It may surprise you, but the data proves it: British businesses are still very poor at invoice management. Research says that a typical office worker spends 40% of their time looking for improperly stored company information, for example, while 3.6% of invoices that get manually entered into a finance system will contain an error.
This matters as it’s costing money. The average cost to process an invoice is between £3.50 to £8.60 – while problematic ones can cost more like £15. Worse, 56% of businesses contacted for one study experienced forecasting challenges due to invoice data gaps, while 58% had to make late payment charges to suppliers because of invoicing issues (source: AP Association [https://www.ap-association.co.uk]).

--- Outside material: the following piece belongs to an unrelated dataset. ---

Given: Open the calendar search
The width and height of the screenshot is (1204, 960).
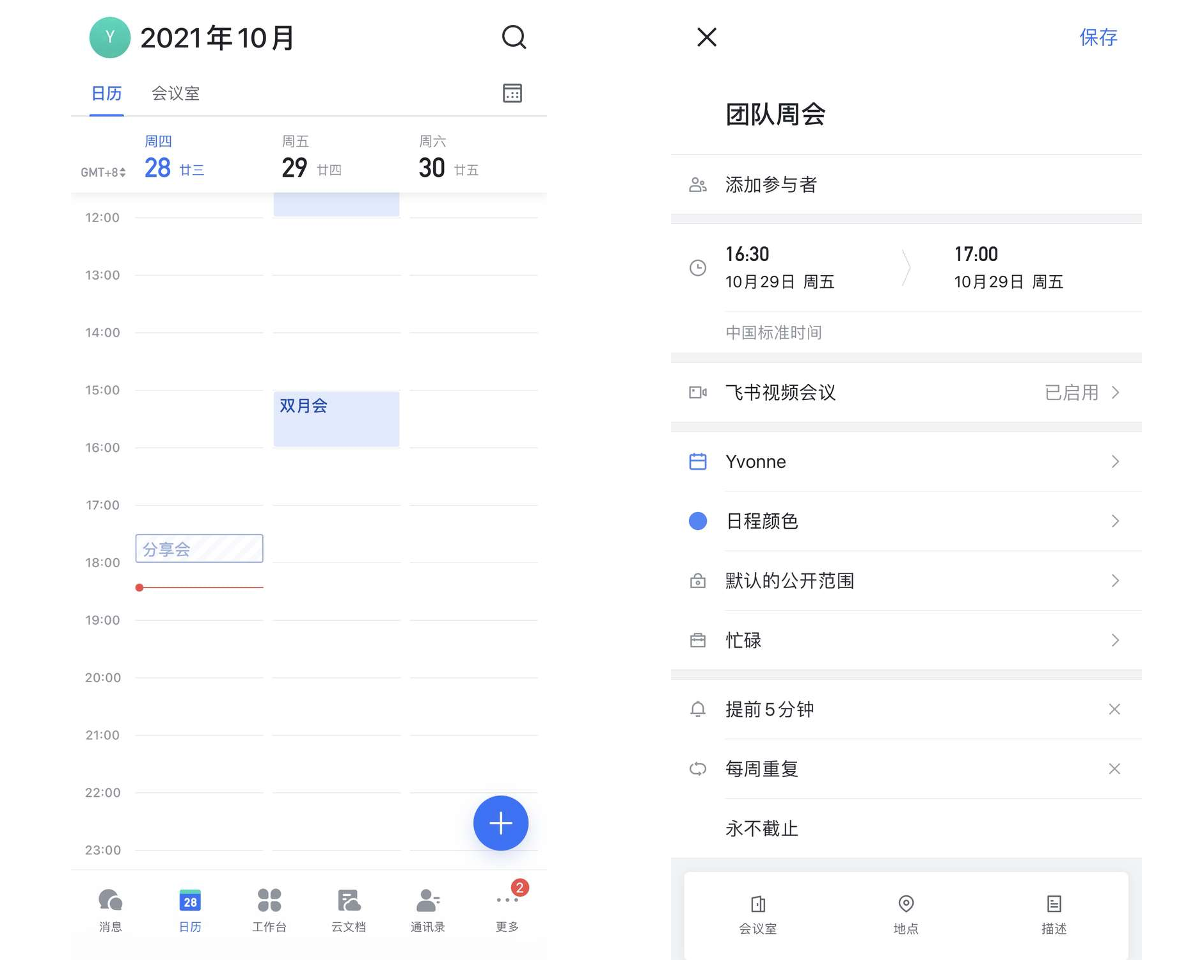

If you realise that there are 30 billion invoices processed per year in Europe, and that 95% are still done manually (source: Deutsche Bank) – then we have a problem. The good news for FDs is that a move to Digital Finance will help.

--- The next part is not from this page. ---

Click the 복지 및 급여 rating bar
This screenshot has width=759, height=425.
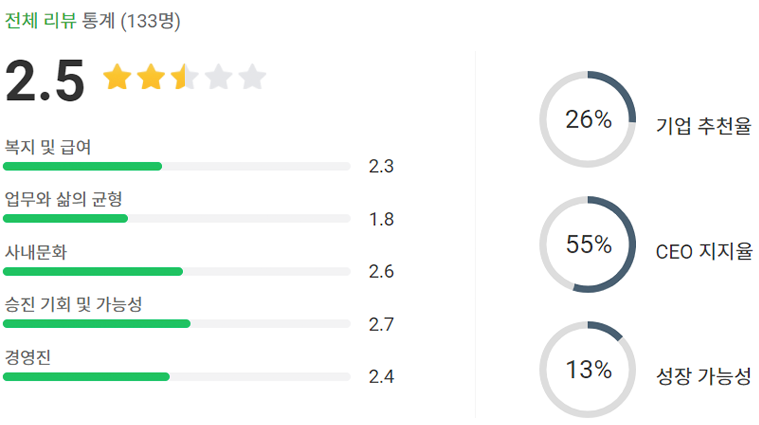pos(177,166)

To consider the arguments in favour of this move, here are my ‘5 steps to invoicing bliss’!
Step 1: Extraction
Going digital means the data you need can be quickly, automatically and securely taken out of invoices. The soundest way to do this is via modern OCR (Optical Character Recognition), which has very high accuracy rates and is a very robust technology. Doing this will save huge amounts of time but also get the information into a data repository for all the other value-add things you will want to do with it.
Step 2: Workflow
Automated finance and accounts payable processes – using software in a structured way to speed the routing of invoices around the teams that need to see them – will speed things up, but also reduce to zero your chances of losing invoices. That will be a boon when it comes to any kind of dispute and needing to fire up CHAPS to settle a late payment.
Step 3: Archiving
If it’s digital, it’s in the system – which means it can always be brought up and looked at, by whoever needs to. HMRC states that you need to store invoices for six years anyway, so use that storage need to your advantage. Set up an electronic memory bank that means there is always a trail to show what was done, by whom, on what date, and what information was available at any one time. It’s also going to be of value to auditors, who will appreciate the faultless state of the record keeping.
Step 4: Integration
Again, if it’s digital, and properly captured on entry into an organisation, invoice data can be immediately piped into whatever finance or ERP system it needs to be stored in (remember, all the other useful things you will want to achieve with those invoice fields). This will also massively speed up internal information flows, or those between the firm and its supply chain or partners, as useful fiscal data will be so much easier to process and exploit.
Step 5: Reporting
Lastly, there are more and more reasons why financial directors need to be able to have total clarity about their invoicing process. It doesn’t apply to everyone, but there’s the reporting of payments system for bigger firms the government has set up (see a blog on thedmcollaborators on this topic here. But the principle applies to all organisations, public, private and SME – there will always be times (disputes) when you will want to be able to state without any possibility of doubt when and where x, y or z payment occurred (or was problematic).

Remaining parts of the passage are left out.